• The task: Would you return the entries below word for word?

• Records for the task:
'''

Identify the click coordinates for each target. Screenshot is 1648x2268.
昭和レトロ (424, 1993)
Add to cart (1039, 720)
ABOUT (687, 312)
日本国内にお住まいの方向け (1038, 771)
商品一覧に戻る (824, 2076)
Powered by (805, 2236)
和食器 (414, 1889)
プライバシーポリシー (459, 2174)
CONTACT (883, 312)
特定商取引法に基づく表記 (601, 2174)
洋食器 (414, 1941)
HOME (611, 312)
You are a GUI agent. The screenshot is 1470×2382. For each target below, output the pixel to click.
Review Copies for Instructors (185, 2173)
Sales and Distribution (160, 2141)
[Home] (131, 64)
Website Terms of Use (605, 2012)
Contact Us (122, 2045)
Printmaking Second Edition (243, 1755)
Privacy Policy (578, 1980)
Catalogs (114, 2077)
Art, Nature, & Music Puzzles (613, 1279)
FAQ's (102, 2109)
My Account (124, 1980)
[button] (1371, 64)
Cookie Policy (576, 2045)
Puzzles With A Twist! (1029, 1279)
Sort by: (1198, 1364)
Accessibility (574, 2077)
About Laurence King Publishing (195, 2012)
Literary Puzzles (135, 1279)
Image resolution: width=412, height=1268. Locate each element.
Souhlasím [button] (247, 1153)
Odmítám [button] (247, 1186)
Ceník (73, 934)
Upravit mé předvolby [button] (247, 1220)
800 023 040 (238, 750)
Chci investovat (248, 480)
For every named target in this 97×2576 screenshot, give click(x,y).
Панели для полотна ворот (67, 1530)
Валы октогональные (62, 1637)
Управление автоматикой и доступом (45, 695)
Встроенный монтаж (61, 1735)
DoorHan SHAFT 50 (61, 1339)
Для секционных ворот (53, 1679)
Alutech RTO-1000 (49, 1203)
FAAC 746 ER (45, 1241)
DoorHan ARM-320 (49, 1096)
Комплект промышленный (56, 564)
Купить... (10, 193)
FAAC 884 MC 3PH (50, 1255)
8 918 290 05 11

'''

• Result for this exercise:
Identify the click coordinates for each target. Screenshot is 1648x2268.
昭和レトロ (424, 1993)
Add to cart (1039, 720)
ABOUT (687, 312)
日本国内にお住まいの方向け (1038, 771)
商品一覧に戻る (824, 2076)
Powered by (805, 2236)
和食器 (414, 1889)
プライバシーポリシー (459, 2174)
CONTACT (883, 312)
特定商取引法に基づく表記 (601, 2174)
洋食器 (414, 1941)
HOME (611, 312)
You are a GUI agent. The screenshot is 1470×2382. For each target below, output the pixel to click.
Review Copies for Instructors (185, 2173)
Sales and Distribution (160, 2141)
[Home] (131, 64)
Website Terms of Use (605, 2012)
Contact Us (122, 2045)
Printmaking Second Edition (243, 1755)
Privacy Policy (578, 1980)
Catalogs (114, 2077)
Art, Nature, & Music Puzzles (613, 1279)
FAQ's (102, 2109)
My Account (124, 1980)
[button] (1371, 64)
Cookie Policy (576, 2045)
Puzzles With A Twist! (1029, 1279)
Sort by: (1198, 1364)
Accessibility (574, 2077)
About Laurence King Publishing (195, 2012)
Literary Puzzles (135, 1279)
Image resolution: width=412, height=1268. Locate each element.
Souhlasím [button] (247, 1153)
Odmítám [button] (247, 1186)
Ceník (73, 934)
Upravit mé předvolby [button] (247, 1220)
800 023 040 (238, 750)
Chci investovat (248, 480)
For every named target in this 97×2576 screenshot, give click(x,y).
Панели для полотна ворот (67, 1530)
Валы октогональные (62, 1637)
Управление автоматикой и доступом (45, 695)
Встроенный монтаж (61, 1735)
DoorHan SHAFT 50 (61, 1339)
Для секционных ворот (53, 1679)
Alutech RTO-1000 (49, 1203)
FAAC 746 ER (45, 1241)
DoorHan ARM-320 (49, 1096)
Комплект промышленный (56, 564)
Купить... (10, 193)
FAAC 884 MC 3PH (50, 1255)
8 918 290 05 11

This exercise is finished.